>>>>
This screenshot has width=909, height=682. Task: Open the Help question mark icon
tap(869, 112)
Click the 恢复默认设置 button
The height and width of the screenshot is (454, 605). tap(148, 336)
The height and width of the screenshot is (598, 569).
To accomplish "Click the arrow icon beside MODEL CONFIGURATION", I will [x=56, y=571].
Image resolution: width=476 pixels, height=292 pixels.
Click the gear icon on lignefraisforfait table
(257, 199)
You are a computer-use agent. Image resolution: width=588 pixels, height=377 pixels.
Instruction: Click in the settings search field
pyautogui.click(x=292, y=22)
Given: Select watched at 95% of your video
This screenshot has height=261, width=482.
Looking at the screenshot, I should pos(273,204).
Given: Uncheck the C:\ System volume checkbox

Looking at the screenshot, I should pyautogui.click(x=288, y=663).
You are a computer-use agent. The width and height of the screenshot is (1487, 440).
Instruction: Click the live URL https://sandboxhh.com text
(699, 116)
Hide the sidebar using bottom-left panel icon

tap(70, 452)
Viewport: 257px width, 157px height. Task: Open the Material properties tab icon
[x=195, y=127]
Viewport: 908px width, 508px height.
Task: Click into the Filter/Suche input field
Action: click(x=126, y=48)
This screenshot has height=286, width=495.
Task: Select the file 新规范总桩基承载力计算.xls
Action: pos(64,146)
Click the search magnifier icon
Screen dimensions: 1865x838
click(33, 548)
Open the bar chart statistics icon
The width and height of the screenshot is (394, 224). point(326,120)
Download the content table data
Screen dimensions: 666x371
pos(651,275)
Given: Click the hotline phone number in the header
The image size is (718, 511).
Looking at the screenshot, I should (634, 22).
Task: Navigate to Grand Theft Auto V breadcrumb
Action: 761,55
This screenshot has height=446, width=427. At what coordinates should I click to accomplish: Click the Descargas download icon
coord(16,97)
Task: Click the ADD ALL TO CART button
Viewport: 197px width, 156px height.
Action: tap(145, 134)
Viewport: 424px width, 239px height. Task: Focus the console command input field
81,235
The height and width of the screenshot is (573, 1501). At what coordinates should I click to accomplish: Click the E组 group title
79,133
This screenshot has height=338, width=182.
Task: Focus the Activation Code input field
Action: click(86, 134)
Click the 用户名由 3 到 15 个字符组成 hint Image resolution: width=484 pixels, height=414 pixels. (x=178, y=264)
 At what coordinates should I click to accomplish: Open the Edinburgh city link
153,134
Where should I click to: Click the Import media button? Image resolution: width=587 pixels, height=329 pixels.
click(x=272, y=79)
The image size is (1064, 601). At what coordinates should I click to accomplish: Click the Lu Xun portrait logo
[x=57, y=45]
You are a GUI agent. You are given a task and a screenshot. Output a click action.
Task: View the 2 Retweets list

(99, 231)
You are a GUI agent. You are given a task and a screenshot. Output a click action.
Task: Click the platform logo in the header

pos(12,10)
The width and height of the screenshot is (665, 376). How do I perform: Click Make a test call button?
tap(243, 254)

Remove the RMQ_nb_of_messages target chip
<<<<
PROBLEM DESCRIPTION: Count all lines of the data that include "computer". The answer is the number alone.

SOLUTION: 2